In contrast, G. T. Roche argued that Sade, contrary to what some have claimed, did indeed express or discuss specific philosophical views in his work. He concludes most were views current in the Enlightenment period (some of them responding to others', such as Jean-Jacques Rousseau's). Yet others he finds to also be prescient of later philosophers, for instance Friedrich Nietzsche, in certain ways. Roche criticizes and discusses some of these views in detail. He criticizes Theodor Adorno and Max Horkheimer's view that Sade was a quintessential Enlightenment thinker whose ideas had been born out negatively later in their work Dialectic of Enlightenment.

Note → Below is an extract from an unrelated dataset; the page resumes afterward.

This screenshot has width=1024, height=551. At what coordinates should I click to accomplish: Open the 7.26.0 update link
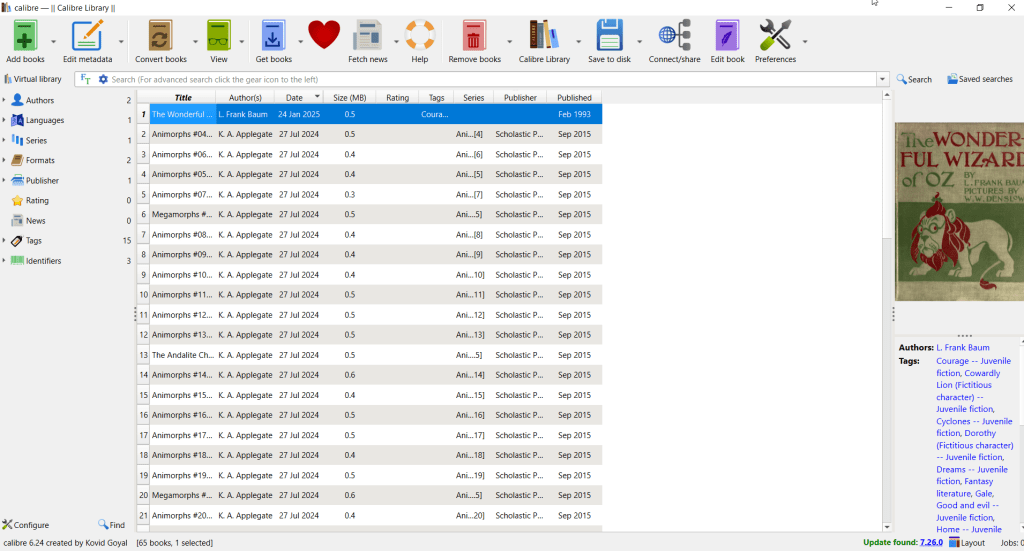click(x=930, y=542)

Additionally, he criticizes the idea Sade showed morality cannot have a rational basis, and acting morally is no more justified than being immoral.

In his 1988 Political Theory and Modernity, William E. Connolly analyzes Sade's Philosophy in the Bedroom as an argument against earlier political philosophers, notably Jean-Jacques Rousseau and Thomas Hobbes, and their attempts to reconcile nature, reason, and virtue as bases of ordered society. Similarly, Camille Paglia argued that Sade can be best understood as a satirist, responding "point by point" to Rousseau's claims that society inhibits and corrupts mankind's innate goodness: Paglia notes that Sade wrote in the aftermath of the French Revolution, when Rousseauist Jacobins instituted the bloody Reign of Terror and Rousseau's predictions were brutally disproved. "Simply follow nature, Rousseau declares. Sade, laughing grimly, agrees."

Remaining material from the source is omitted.